The COVID-19 pandemic has made clear that building resiliency for future supply chain risks is no longer optional. Enterprises are not only prioritizing resilience and agility against future pandemics, they are preparing their supply chains for a broad range of shocks, including anticipated disruptions caused by climate change.
As part of their broader supply chain resilience strategies, many companies are collaborating and creating initiatives to minimize their environmental footprint. For example, nine companies—Maersk, Danone, Mercedes-Benz AG, Microsoft, Natura & Co., Nike, Starbucks, Unilever, and Wipro—joined with the Environmental Defense Fund and BSR, two nonprofit advocacy groups to form the “Transform to Net Zero” initiative. Each member has promised to have net zero emissions by 2050, enabled by sharing best practices with one another and across their respective industries. The ultimate goal is not only to reduce their own greenhouse gases but to lead other companies to join in and commit to net zero emissions. In fact, “working with partners across supply chains” is one of their mission objectives to help all organizations achieve net zero emissions.

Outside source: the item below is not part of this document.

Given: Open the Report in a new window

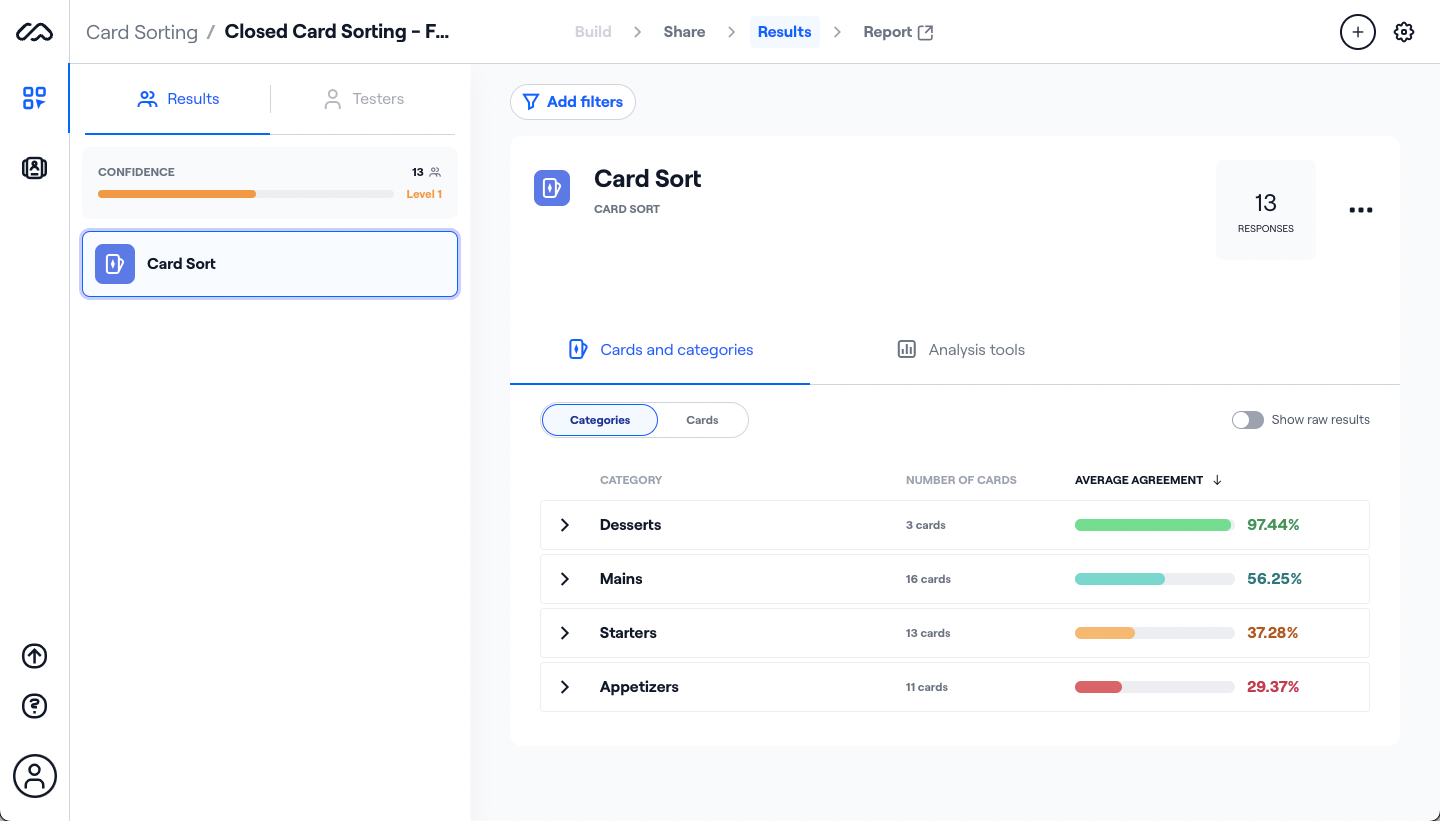Looking at the screenshot, I should (897, 31).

This kind of collaboration across supply chains is essential, as is innovation toward more eco-friendly energy sources. French container and shipping company, CMA CGM, similarly is making strides to reduce pollutants. After reducing emissions 50% between 2005-2015, CMA CGM aims to reduce emissions an additional 30% by 2025. Most of the progress so far has been achieved by transitioning their fleet to liquid natural gas-powered vessels. Now, the company is working with Ikea Transport and Logistics and the GoodShipping Program to create a biofuel from vegetable oil and recycled forest products to be used as a replacement on their Heavy Fuel-Oil vessels. The GoodShipping Program is another example of collaboration across supply chains to minimize the environmental footprint of companies and their partners with a focus on sea freights and the container shipping industry.
For land transportation, the Corporate Electric Vehicle Alliance is helping shift company fleets to electric vehicles (EVs) in order to reduce emissions and costs. Although on paper EVs are generally cost-efficient in the long term with lower operational costs and greater safety, the current array of vehicles doesn’t meet the needs of industry. Vehicle manufacturers need more information and feedback on the scale of corporate demand. The Corporate Electric Vehicle Alliance aims to address this gap by joining companies—such as Amazon, DHL, and Siemens—with resources and best practices for transitioning fleets to EVs. Meanwhile, joining the alliance specifically communicates to auto manufacturers and policymakers the vast demand for a wider selection and greater production of EVs tailored for commercial use.
Companies across the Atlantic are also working together to minimize the footprint across their supply chain ecosystem. The European alliance for a Green Recovery was formed to rebuild the economies of over a dozen nations with renewable investments. Among the founding signatories are 37 CEOs, ranging from L’Oreal to the LEGO Group, who pledged to invest in decarbonizing buildings, mobility, and energy alongside 28 business associations, 10 trade union federations, 7 NGOs, and dozens of government officials. While still in its initial planning phase, the group hopes to establish a European Green Deal to revitalize the economy after the pandemic while achieving a net zero emission Europe by 2050. Many members seek to convince officials to shift government incentives away from fossil fuels and towards replacing old infrastructure with zero-carbon buildings and renewable energy.
Making global supply chains sustainable is a monumental task, but it will be necessary to build up resilience for the next disruption. Through collaboration, companies can demonstrate to customers, policymakers, and each other how to best prepare for and reduce the anticipated effects of climate change. This is not just convenient, it is pragmatic. Positive change can be multiplied by joint research and action and requires collaboration across entire supply chain ecosystems.